Once landed and handed over to the Army again ill treatment promptly resumed.

IIRC they found themselves at one of the secret research facilities, though sufficiently close to the end of the war that there wasn't time to murder them




** I may be mixing up my US submarines - but it was one of the well known ones
The Merchant Navy did not fare so well at the hands of the IJN, from wiki:

In the Far East it was not at all unusual for merchant seamen who survived ships which had been sunk by submarines of the Imperial Japanese Navy to be machine-gunned in the water, some Japanese submarines such as I-37 made a practice of this. See SS British Chivalry for the fate of the crew although even after a determined effort to kill survivors 38 seamen managed to stay alive for 37 more days in open boats until they were rescued.[101] I-37 did the same after sinking the MV.Sutlej and SSAscot".[102] Other examples were the fate of the crew of SS Tjisalak.[103][104]

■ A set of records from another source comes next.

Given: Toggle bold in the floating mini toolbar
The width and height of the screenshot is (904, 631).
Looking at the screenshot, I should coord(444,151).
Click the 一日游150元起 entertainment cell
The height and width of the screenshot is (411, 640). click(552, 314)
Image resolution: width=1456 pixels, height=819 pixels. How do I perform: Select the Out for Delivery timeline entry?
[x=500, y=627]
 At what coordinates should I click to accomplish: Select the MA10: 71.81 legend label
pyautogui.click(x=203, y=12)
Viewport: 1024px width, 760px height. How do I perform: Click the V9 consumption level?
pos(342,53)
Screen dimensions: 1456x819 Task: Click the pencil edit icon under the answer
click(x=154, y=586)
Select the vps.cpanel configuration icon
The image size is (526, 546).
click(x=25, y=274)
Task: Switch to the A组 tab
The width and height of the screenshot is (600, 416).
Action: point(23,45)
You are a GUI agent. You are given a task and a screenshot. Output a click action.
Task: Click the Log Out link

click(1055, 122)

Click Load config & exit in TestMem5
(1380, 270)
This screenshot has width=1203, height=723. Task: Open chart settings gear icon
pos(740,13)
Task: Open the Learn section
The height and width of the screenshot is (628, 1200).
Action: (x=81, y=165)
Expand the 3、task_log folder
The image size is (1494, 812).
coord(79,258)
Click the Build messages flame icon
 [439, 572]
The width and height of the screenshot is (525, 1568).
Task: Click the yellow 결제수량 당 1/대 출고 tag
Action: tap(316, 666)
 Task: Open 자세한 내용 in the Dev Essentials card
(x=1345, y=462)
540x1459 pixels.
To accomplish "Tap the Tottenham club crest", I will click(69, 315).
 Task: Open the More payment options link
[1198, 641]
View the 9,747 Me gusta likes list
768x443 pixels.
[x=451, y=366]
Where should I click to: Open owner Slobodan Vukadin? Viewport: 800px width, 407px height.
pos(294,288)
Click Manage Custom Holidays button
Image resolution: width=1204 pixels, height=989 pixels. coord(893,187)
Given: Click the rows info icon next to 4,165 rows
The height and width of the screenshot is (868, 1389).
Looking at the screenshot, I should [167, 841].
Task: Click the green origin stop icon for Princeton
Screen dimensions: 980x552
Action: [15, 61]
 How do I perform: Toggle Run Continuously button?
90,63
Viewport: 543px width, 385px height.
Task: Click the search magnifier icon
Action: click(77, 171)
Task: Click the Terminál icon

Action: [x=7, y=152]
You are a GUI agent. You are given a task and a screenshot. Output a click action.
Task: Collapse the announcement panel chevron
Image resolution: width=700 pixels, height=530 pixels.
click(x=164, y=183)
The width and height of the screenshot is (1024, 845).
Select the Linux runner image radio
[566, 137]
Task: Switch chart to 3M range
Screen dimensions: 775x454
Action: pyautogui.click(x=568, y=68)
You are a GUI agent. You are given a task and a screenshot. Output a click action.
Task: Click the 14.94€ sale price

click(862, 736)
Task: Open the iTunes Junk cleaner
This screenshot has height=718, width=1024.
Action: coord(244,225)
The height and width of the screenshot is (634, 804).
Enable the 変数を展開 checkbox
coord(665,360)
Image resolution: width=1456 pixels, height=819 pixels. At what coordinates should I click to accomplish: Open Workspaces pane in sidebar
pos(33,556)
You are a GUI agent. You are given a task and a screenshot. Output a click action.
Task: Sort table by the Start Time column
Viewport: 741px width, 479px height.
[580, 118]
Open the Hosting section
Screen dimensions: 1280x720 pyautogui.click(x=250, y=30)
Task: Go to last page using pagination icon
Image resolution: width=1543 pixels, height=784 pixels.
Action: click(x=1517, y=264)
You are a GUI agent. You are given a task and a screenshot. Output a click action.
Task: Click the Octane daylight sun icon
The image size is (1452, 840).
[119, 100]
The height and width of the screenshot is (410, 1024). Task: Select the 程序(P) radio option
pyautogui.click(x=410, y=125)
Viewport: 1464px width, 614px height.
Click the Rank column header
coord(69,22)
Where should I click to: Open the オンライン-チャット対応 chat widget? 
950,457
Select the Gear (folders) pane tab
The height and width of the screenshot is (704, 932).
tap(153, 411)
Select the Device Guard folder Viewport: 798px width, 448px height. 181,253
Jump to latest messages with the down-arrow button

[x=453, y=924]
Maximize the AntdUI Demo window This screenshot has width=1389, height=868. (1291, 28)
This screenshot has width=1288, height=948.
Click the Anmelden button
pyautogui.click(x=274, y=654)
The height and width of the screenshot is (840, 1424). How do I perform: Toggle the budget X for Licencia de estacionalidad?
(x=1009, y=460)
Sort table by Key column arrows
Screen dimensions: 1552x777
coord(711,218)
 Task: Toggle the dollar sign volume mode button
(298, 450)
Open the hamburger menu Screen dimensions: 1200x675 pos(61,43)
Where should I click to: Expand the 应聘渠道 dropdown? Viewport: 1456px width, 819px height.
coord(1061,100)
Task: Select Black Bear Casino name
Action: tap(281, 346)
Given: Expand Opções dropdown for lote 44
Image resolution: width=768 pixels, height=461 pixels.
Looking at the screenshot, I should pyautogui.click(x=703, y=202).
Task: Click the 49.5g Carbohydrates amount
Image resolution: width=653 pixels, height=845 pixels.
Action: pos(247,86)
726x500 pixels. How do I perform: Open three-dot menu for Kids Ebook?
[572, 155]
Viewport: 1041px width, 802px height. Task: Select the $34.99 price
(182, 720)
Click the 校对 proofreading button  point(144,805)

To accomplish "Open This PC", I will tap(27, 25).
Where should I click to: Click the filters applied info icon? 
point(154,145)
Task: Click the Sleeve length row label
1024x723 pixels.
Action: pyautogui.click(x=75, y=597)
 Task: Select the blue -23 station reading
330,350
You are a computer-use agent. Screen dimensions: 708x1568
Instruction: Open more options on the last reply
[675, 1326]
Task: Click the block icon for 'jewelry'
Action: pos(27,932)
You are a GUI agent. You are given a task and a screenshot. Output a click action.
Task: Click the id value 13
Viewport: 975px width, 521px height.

On other occasions in the Far East, survivors were brought aboard the Japanese submarine or warship to be shot or beheaded by sword. Following the sinking of the British merchant ship Behar in March 1944, prisoners were taken by the Japanese Navy who beheaded 69 of them in what became known as the Behar massacre.[105]

Several trials were held post-war and any of the Japanese Naval officers who had survived were tried for their crimes.